Exhaled breath is more than just air; it contains over 1,000 volatile organic compounds (VOC) as well as microscopic aerosol particles, also known as respiratory droplets, originating from the lungs and airways. Both VOCs and breath aerosol represent rich sources of biological information. Conclusively, Breath Biopsy provides an entirely new way to access this information by collecting and analyzing breath samples. This makes it possible to:
- Investigate biomarkers for disease early detection
- Stratify patients by phenotype for precision medicine
- Detect and monitor response to treatments
- Measure exposure to hazardous substances and their impact on the body
Unlike liquid and tissue biopsies, which require blood or tissue samples to be taken, Breath Biopsy provides a completely non-invasive solution that maximizes patient comfort.
What are Breath Biomarkers?
Breath biomarkers largely arise either as VOCs captured from the air or as non-volatiles found within respiratory droplets from exhaled breath aerosols. Many exhaled VOCs are the products of metabolism and so reflect biochemical activities within the body. Respiratory droplets can contain non-volatile metabolites, proteins, DNA and viral pathogens offering insights into other biological processes. Both sample types can also be sources of data relating to environmental factors such as pollutants and chemical exposures that can have impacts on long-term health.
Due to their volatile nature, VOCs in breath are typically small molecules. They can arise from both external sources (food, smoking, pollution, chemicals) and from within the body itself, as such they can reflect biochemical and metabolic activity as well as environmental effects. Endogenous VOCs are often the product of metabolic processes and, as such, the metabolic effects of diseases are reflected in the pattern of exhaled VOCs. Breath Biopsy represents an adaptable and accessible means to detect and measure VOCs as biomarkers for disease. Learn more about the workflow in this white paper.

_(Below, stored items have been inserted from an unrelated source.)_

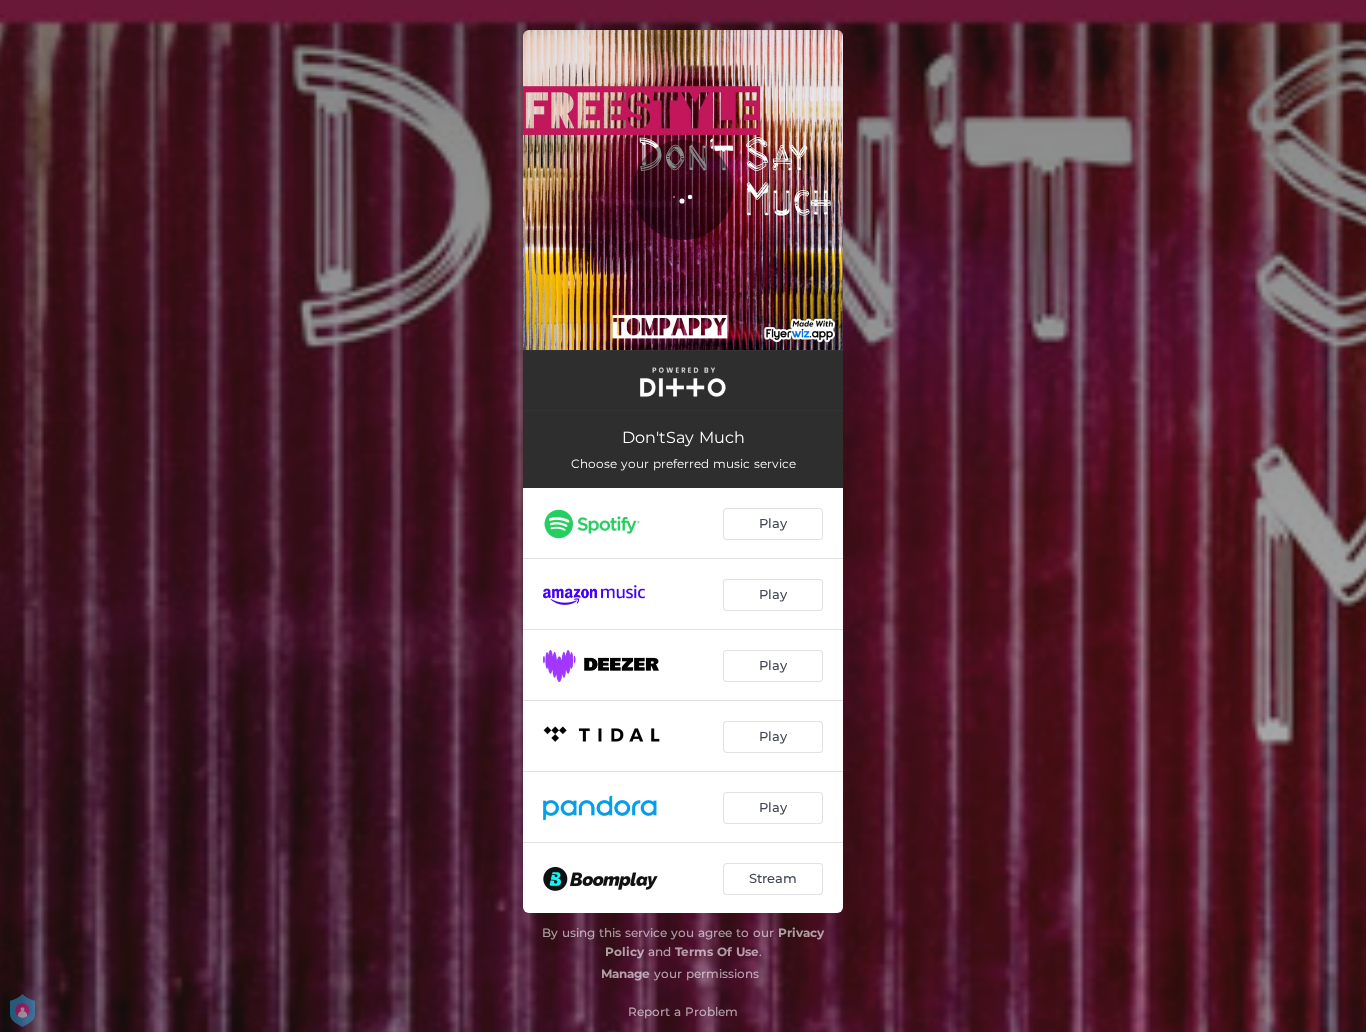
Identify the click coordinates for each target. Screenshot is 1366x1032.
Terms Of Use (717, 951)
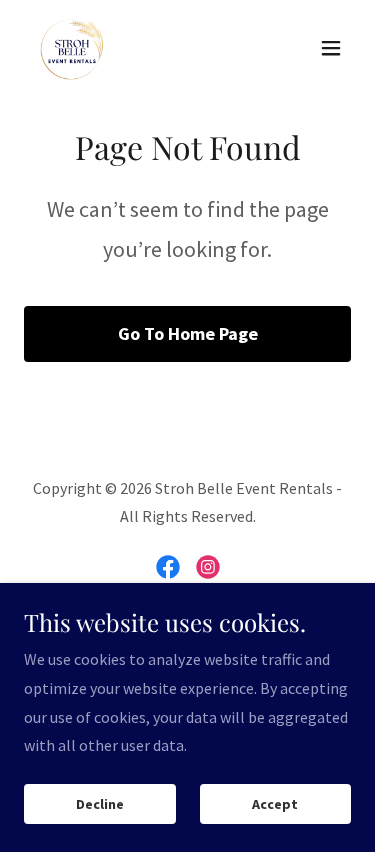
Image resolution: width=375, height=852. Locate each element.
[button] (331, 48)
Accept (275, 804)
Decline (100, 804)
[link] (72, 48)
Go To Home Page (188, 333)
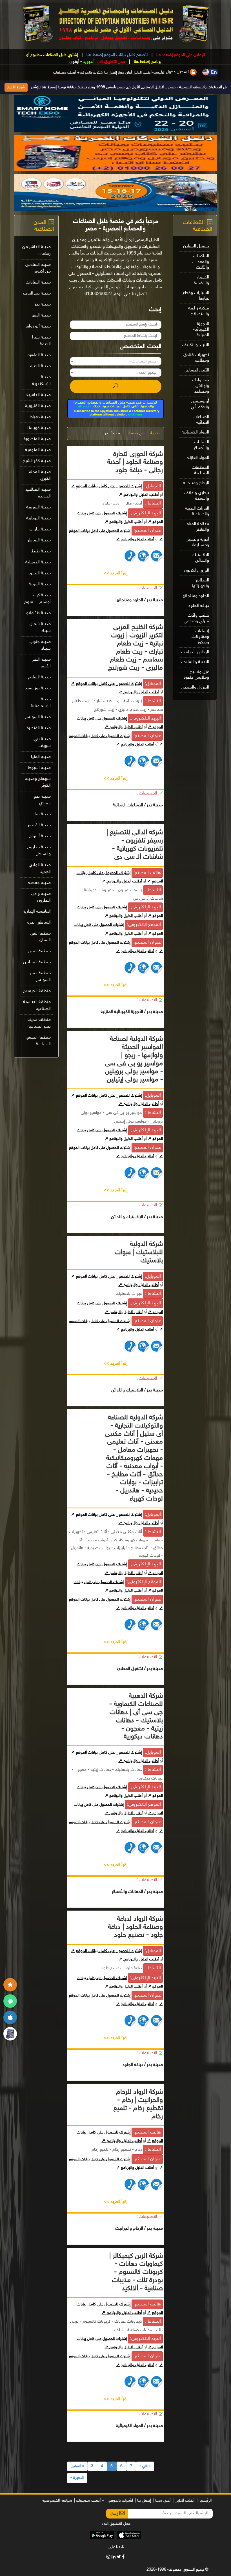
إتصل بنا (110, 72)
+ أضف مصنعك (66, 72)
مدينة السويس (38, 717)
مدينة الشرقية (38, 507)
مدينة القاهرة (39, 355)
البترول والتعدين (195, 687)
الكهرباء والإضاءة (201, 280)
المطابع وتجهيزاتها (200, 583)
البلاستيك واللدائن (200, 557)
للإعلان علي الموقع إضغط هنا (180, 55)
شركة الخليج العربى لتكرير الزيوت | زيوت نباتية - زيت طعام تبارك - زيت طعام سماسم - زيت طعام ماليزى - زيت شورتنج (135, 647)
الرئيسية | (204, 2500)
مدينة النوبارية (38, 518)
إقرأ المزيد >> (116, 573)
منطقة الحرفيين (37, 991)
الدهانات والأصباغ (201, 445)
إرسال (114, 2513)
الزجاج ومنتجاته (196, 483)
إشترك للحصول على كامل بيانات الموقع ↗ (106, 486)
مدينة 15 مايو (38, 613)
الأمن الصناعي (196, 370)
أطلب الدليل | (183, 2500)
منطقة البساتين (37, 962)
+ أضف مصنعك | (89, 2500)
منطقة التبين (39, 951)
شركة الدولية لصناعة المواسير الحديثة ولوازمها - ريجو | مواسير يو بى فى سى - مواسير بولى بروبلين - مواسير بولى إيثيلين (134, 1059)
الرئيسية (158, 72)
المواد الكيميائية (195, 432)
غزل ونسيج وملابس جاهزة (196, 674)
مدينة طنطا (40, 551)
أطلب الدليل (142, 72)
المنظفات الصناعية (200, 470)
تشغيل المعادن (196, 246)
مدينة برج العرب (37, 293)
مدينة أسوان (40, 836)
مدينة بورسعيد (38, 688)
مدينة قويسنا (39, 428)
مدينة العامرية (38, 395)
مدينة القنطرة (39, 728)
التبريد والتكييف (195, 345)
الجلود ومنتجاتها (195, 596)
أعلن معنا (125, 72)
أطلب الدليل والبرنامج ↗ (139, 494)
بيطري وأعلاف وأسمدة (196, 495)
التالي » (144, 2466)
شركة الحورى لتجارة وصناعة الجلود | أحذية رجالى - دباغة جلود (135, 462)
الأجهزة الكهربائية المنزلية (201, 329)
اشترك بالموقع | (119, 2500)
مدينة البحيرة (40, 573)
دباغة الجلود (198, 605)
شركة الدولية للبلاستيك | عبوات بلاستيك (139, 1252)
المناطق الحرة (39, 922)
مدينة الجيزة (40, 366)
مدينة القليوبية (38, 406)
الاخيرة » (77, 2477)
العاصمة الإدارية (37, 911)
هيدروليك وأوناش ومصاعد (200, 386)
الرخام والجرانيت (195, 652)
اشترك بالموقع (91, 72)
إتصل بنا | (143, 2500)
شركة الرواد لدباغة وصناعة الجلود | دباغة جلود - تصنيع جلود (135, 1927)
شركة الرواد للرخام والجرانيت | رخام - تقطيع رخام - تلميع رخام (138, 2104)
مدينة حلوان (40, 529)
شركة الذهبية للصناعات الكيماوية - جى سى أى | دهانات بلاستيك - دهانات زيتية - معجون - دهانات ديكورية (136, 1716)
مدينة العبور (40, 315)
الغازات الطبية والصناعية (197, 511)
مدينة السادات (38, 282)
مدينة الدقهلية (38, 562)
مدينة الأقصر (39, 825)
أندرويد (88, 61)
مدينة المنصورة (37, 439)
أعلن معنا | (161, 2500)
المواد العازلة (198, 458)
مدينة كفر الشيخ (37, 461)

How can we measure biomarkers in breath?
The Breath Biopsy platform consists of two components: breath collection through their breath collection device which can be deployed absolutely anywhere, and sample processing. Samples are typically analyzed, and VOCs identified using detailed chemical analysis tools such as mass spectrometry.
Through the integration of mass spectrometry (GC-MS) instrumentation into Owlstone Medical’s Breath Biopsy platform, Orbitrap-based high resolution mass spectrometry will be qualified for the detection of new biomarkers via a validated discovery and routine analysis project. The GC Orbitrap enables confident identification of volatile compounds present in breath samples. The ultra-low and high concentrations encountered in these samples means that it’s essential the system is able to maintain performance at all levels. Developed in partnership between Owlstone Medical and Thermo Fisher Scientific, the new analytical methods will be used to conduct metabolomics studies of breath samples for unique biomarkers that could translate into non-invasive, routine screening solutions for improved early diagnosis of cancer and other disease.
What are the advantages of this technology?
One minute of breathing into the breath analyzer can collect exhaled breath with known biomarker VOCs, or ten minutes for the discovery of new biomarker VOCs. The process is pain free and noninvasive — unlike current liquid and tissue biopsies, which can be distressing for patients. The Breath Biopsy takes around 72 hours to process, from collection to the detection of established cancer biomarker VOCs.
For many diseases, the key determining factor in successful treatment and recovery is how early in its development the disease is identified. When identified at an early stage, before significant damage has been done to the body, treatment is much more likely to be effective. Changes in breath biomarker concentrations occur at the very earliest stages of disease, which means that detecting these biomarkers can allow for disease diagnosis before other physical symptoms have become apparent.